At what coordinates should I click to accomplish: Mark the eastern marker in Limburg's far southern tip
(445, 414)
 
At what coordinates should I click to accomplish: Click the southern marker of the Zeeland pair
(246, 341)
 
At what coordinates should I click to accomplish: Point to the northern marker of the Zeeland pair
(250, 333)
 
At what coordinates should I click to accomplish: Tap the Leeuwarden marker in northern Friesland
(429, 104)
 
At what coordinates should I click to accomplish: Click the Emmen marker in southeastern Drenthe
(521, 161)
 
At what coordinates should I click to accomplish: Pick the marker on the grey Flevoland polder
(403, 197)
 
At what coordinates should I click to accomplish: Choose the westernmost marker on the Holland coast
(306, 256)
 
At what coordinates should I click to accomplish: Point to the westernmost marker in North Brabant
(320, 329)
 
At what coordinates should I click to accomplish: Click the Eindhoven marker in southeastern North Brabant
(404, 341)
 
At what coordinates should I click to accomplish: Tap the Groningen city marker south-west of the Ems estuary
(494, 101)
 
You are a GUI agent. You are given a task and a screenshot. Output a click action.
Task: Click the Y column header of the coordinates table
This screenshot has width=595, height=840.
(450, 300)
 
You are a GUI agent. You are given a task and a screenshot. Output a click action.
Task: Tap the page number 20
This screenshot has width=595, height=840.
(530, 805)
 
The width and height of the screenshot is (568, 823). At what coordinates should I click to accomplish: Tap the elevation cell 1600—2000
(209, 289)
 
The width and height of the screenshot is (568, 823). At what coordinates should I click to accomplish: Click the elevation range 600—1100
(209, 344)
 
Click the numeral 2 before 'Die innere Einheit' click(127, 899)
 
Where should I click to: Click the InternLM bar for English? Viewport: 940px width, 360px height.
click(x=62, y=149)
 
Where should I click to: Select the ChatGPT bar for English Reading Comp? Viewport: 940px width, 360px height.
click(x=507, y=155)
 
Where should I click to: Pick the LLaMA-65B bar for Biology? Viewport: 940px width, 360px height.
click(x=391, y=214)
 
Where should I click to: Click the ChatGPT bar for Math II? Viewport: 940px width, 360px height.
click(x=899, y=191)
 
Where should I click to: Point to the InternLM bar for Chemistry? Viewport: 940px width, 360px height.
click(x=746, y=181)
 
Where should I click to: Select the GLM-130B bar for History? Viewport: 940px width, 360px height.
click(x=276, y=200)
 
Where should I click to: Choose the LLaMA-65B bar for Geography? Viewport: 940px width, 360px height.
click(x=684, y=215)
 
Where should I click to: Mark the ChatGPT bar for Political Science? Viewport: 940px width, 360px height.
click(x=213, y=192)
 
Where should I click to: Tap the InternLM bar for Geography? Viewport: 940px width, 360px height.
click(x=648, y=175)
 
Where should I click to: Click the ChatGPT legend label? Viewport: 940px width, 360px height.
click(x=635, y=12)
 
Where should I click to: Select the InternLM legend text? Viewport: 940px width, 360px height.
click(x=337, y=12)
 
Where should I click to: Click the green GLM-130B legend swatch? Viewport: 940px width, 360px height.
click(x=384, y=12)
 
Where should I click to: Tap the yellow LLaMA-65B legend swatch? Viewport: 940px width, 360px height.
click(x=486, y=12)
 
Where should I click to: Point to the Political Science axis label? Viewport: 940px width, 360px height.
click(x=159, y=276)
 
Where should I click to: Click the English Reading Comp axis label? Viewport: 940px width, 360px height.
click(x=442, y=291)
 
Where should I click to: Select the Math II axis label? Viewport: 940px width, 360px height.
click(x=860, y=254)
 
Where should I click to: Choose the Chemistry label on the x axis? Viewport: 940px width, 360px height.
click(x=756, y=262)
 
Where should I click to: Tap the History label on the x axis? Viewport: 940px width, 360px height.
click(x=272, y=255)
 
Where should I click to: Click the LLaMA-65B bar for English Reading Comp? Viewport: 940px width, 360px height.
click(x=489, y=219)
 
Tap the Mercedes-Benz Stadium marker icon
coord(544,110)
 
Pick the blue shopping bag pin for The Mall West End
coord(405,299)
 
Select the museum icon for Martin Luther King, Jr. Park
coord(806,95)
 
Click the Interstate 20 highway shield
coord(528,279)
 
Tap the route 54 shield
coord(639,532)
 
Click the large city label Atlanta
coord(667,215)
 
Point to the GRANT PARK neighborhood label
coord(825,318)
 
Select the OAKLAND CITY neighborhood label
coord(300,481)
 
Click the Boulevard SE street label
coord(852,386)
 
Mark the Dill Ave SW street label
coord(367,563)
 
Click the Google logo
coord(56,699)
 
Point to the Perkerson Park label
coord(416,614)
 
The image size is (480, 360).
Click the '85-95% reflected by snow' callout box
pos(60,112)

——————

▸ Task description:
Show every line of the listing above that contains the word "elevation".

▸ Written answer:
The width and height of the screenshot is (568, 823). At what coordinates should I click to accomplish: Tap the elevation cell 1600—2000
The width and height of the screenshot is (568, 823). At what coordinates should I click to accomplish: Click the elevation range 600—1100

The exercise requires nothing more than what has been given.